After this, we have a further procession: from this predestination for conformation comes the order of how this conformation comes about. That is: "these whom He predestined, He also called," then "these whom He called, He also justified," and finally "these whom He justified, He also glorified." We have here four actions - predestination, calling, justifying, and glorifying - overlapping one another in a true chain. One thing is absolutely certain in this case: those God has predestined will in the end be glorified. Nowhere in this entire chain is it ever suggested that those predestined would not end up being called, nor that any of those called would not be justified, nor that any of those justified would not be glorified. Those God had chosen through predestination to be called and justified will in the end be glorified. A perfect case, if any, for Perseverance of the Saints.
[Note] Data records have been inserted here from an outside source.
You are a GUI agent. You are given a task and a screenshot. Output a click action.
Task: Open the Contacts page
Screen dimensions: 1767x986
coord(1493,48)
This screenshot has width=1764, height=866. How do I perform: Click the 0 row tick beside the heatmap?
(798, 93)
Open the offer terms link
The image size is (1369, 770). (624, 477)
Many would still interject here with: "But the word foreknew! God foreknew all this would happen, which means He simply reacted to the free will!" I reiterate again, however, that if God already had perfect foreknowledge of what the person was going to do, then there would be no need for predestination to conformation. If the person was already set in stone to be conformed into the image of Christ, God would not have to predestine the matter. If we argue that he was conformed because of God's predestination, then the argument for libertarian free will is simply turned on its head. That is, if we say God foreknew He would predestine the person, then that leaves God in complete control of the situation. If we say God foreknew they would become Christian, and so he predestined, but he foreknew because of the predestination...then we simply argue in circles. To even suggest the foreknowing is from God's foreknowledge of His predestining is likewise still placing the authority upon God.

In this regard, it must be noted that God is said to be the only active party here. By that I mean that God is the enabler and causation of all the actions. The apostle Paul writes: He predestined, He called, He justified, He glorified. Everything happens because of God and God alone. This is not man acting down the corridor of time and God merely reacting. This is God carrying out His divine decree.
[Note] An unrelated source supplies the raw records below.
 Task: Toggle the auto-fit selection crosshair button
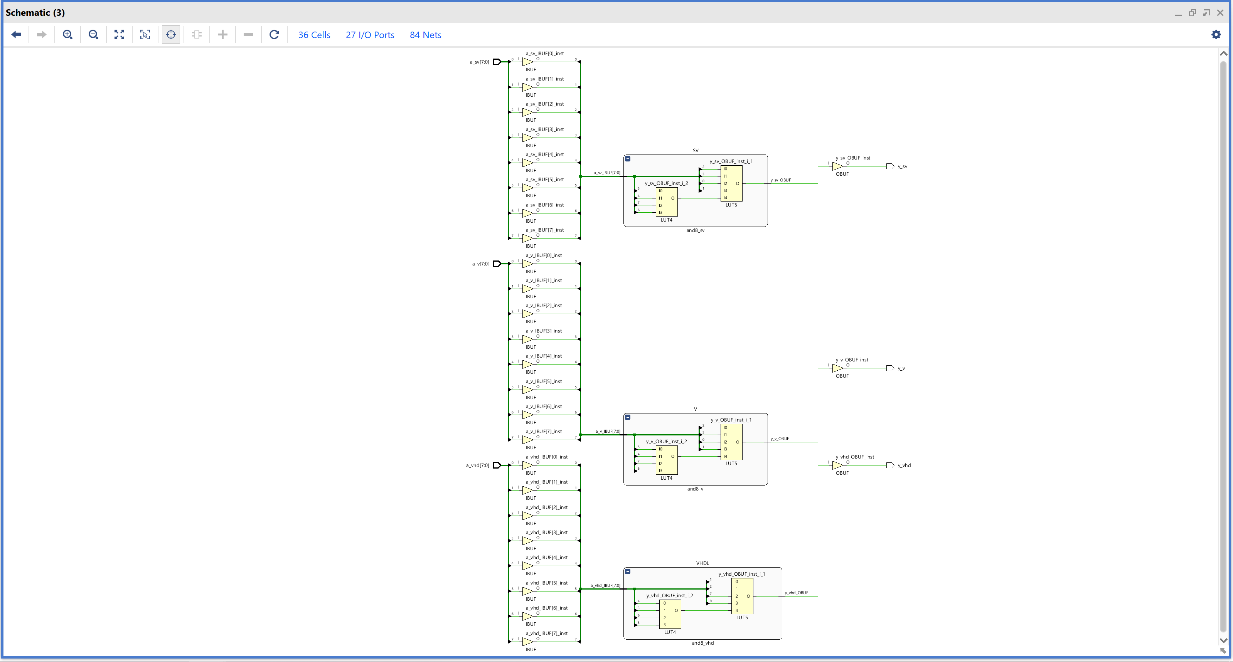pos(171,34)
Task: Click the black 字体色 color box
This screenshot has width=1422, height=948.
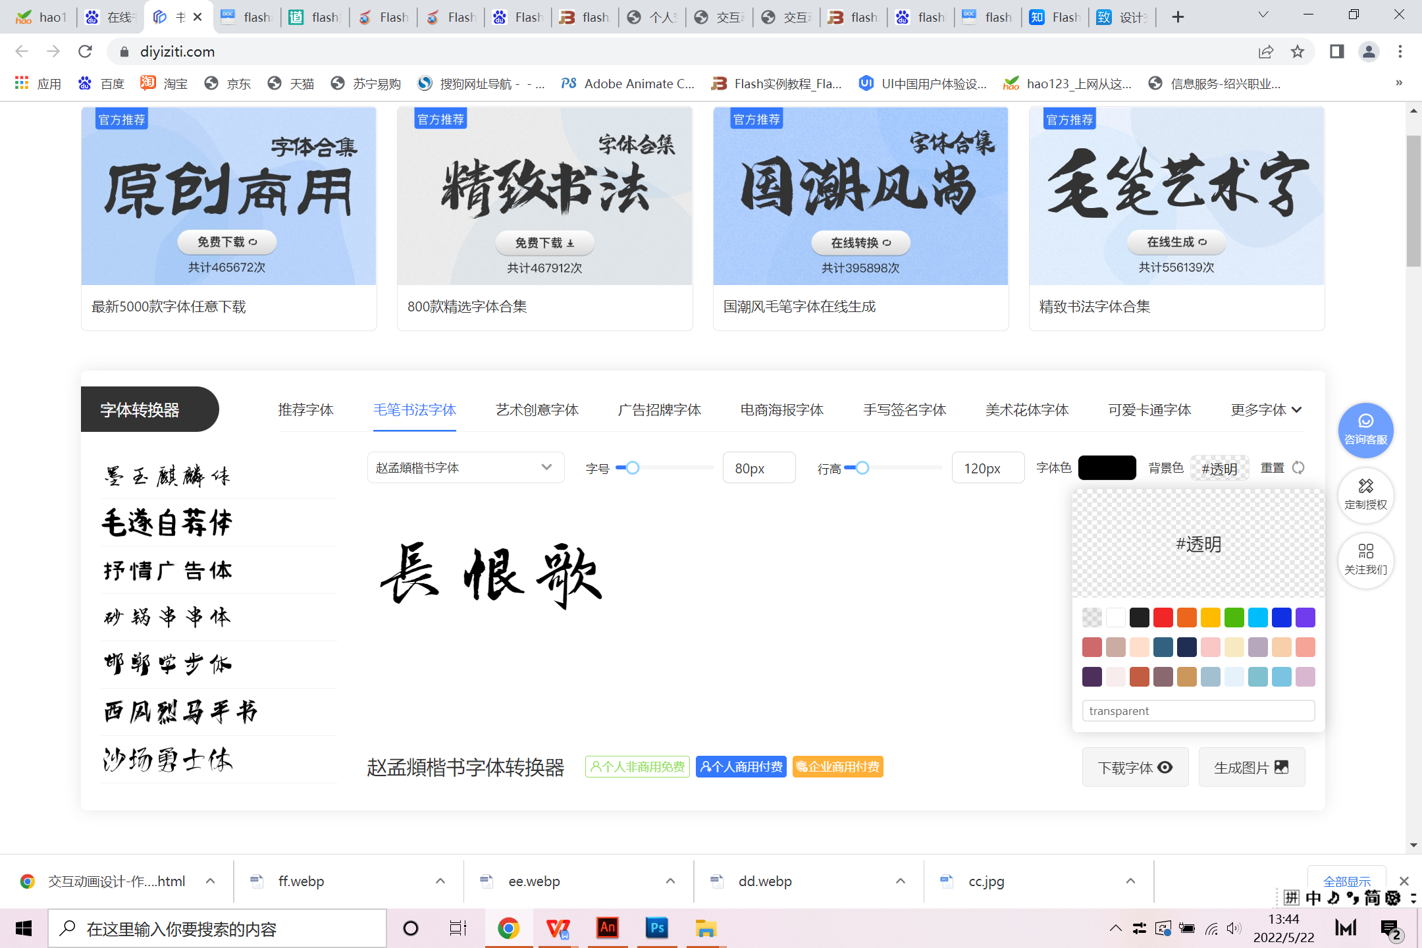Action: (x=1107, y=468)
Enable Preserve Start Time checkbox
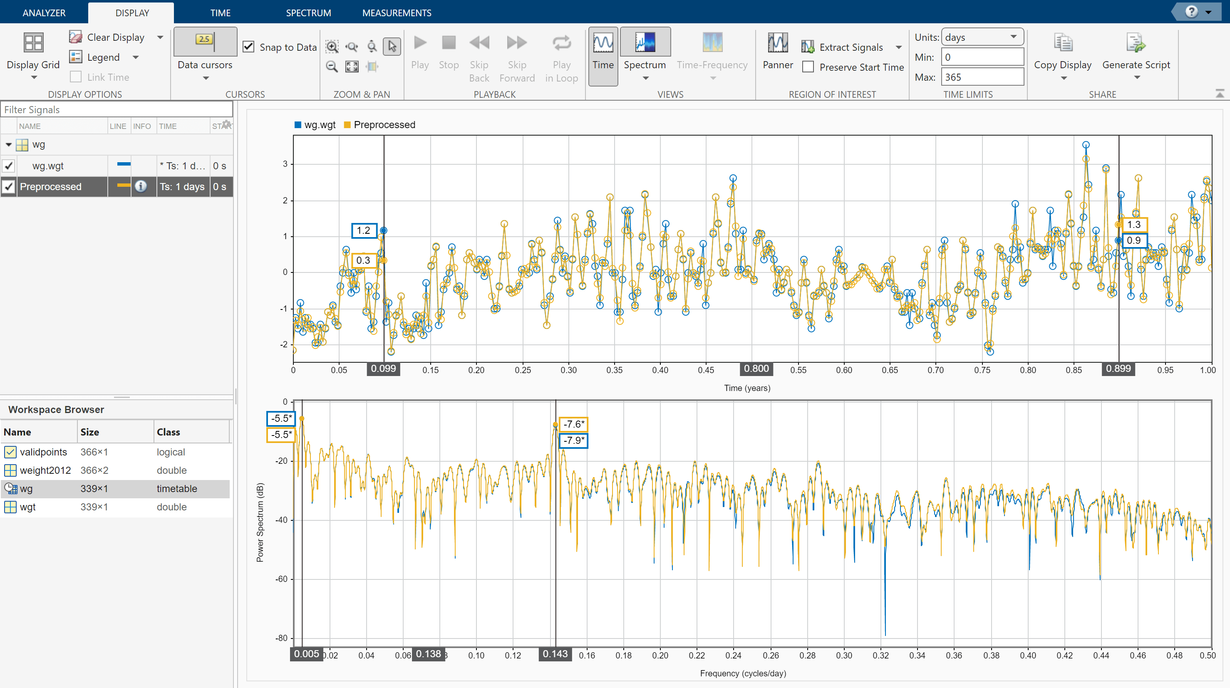1230x688 pixels. coord(808,67)
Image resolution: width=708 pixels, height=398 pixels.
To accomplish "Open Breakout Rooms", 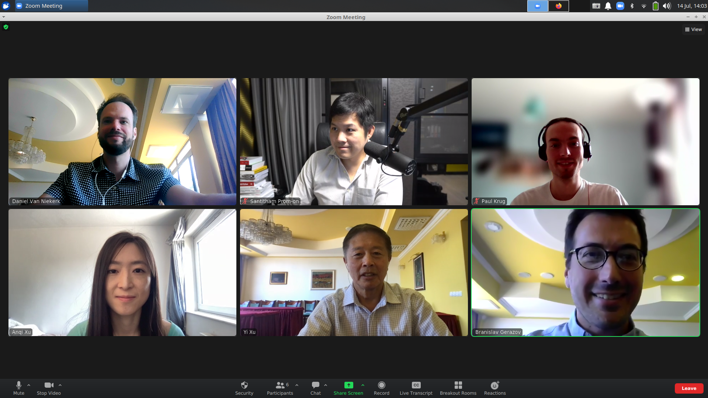I will [458, 388].

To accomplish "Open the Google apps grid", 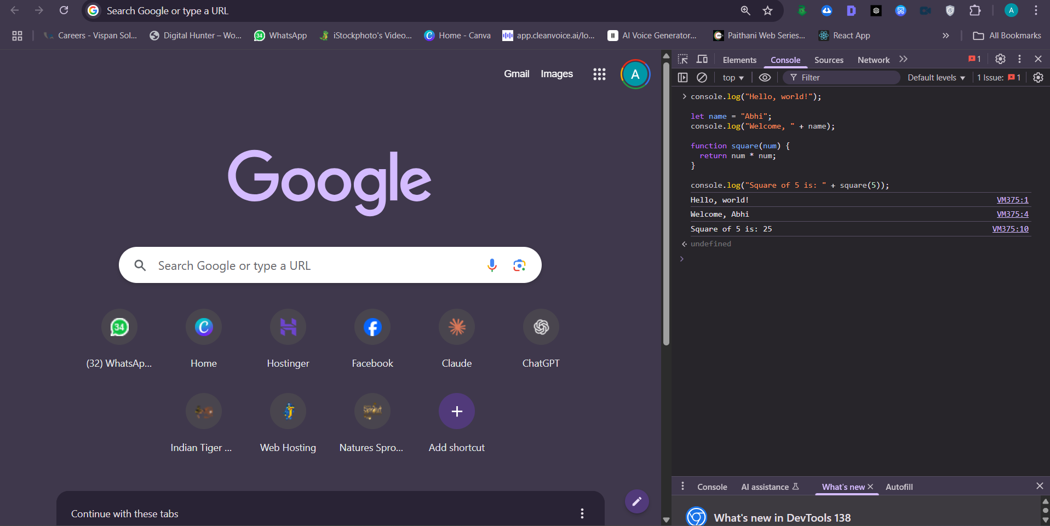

Many reacting to this conclusion will jump to the assumption that this exegesis essentially turns God into a great puppeteer with mankind nothing but marionettes, and others will claim that it turns mankind into robots. However, this is not the case. It is not that a man's actions are controlled completely by God's will, but that God's will is sovereign to mankind's free will. The man going through the golden chain of redemption will be free to do whatever he pleases, but only within those parameters. A man predestined cannot refuse the call; a man called cannot deny himself justification; and a man justified cannot forsake glorification.
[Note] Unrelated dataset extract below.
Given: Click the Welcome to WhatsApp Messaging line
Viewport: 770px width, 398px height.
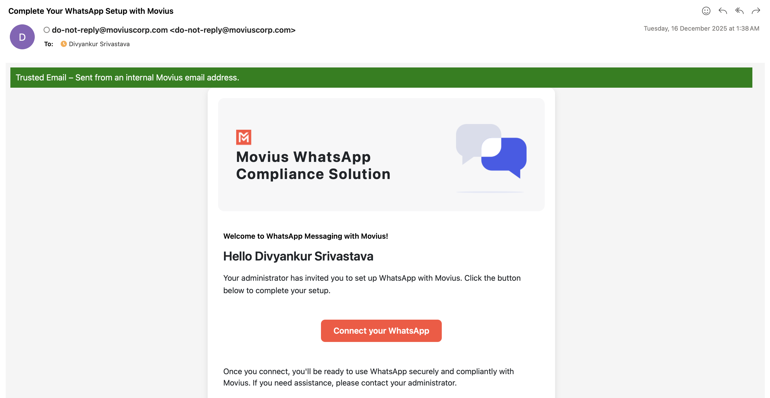Looking at the screenshot, I should [x=305, y=236].
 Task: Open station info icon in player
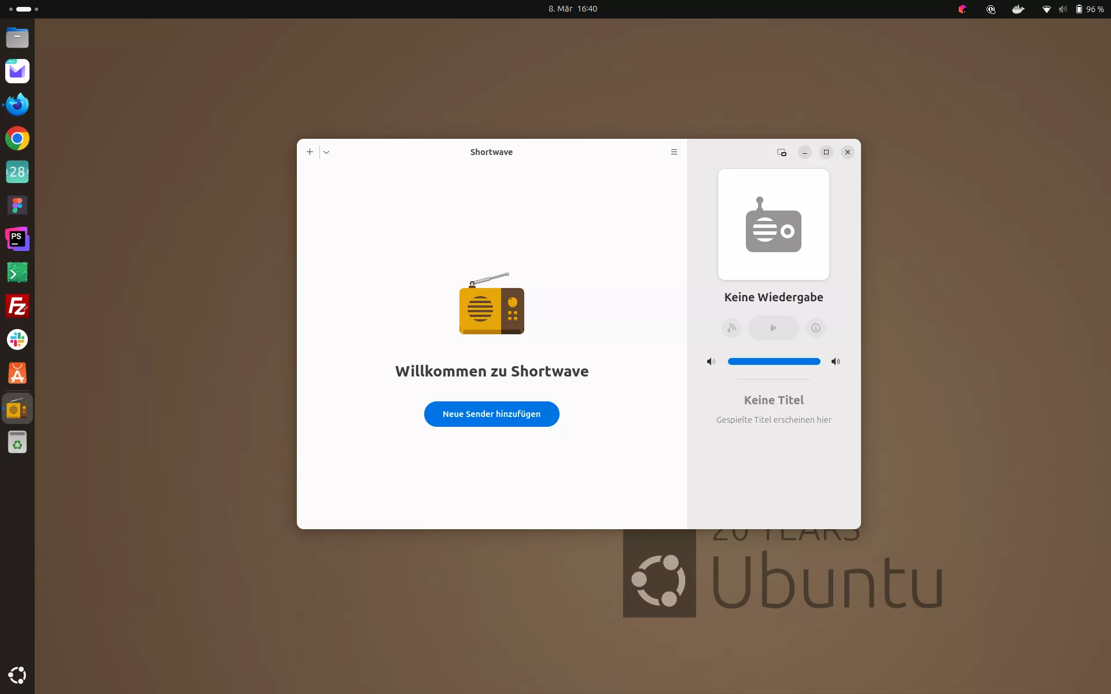click(815, 328)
Many more will call this unfair, as anyone glorified cannot resist God's will, while those left perishing are not able to receive that glorification. Ironically, this was precisely the argument Paul posed later on in the same epistle...and then answered:
You will say to me then, "Why does He still find fault? For who resists His will?"

On the contrary, who are you, O man, who answers back to God? The thing molded will not say to the molder, "Why did you make me like this," will it? Or does not the potter have a right over the clay, to make from the same lump one vessel for honorable use and another for common use? What if God, although willing to demonstrate His wrath and to make His power known, endured with much patience vessels of wrath prepared for destruction? And He did so to make known the riches of His glory upon vessels of mercy, which He prepared beforehand for glory, even us, whom He also called, not from among Jews only, but also from among Gentiles. [Romans 9:19-24; NASB]
Mankind is in a perishing state, and no one does what is right in the eyes of God. That God chose to save any of us through His Son is enough of a sign of mercy. If our Lord were "fair" in the strictest human sense, then we would all be in hell. God, however, as Potter, is the Perfect Artist, and the Golden Chain of Redemption is but one example of the Perfect Artist going about His handiwork with His glorious creation.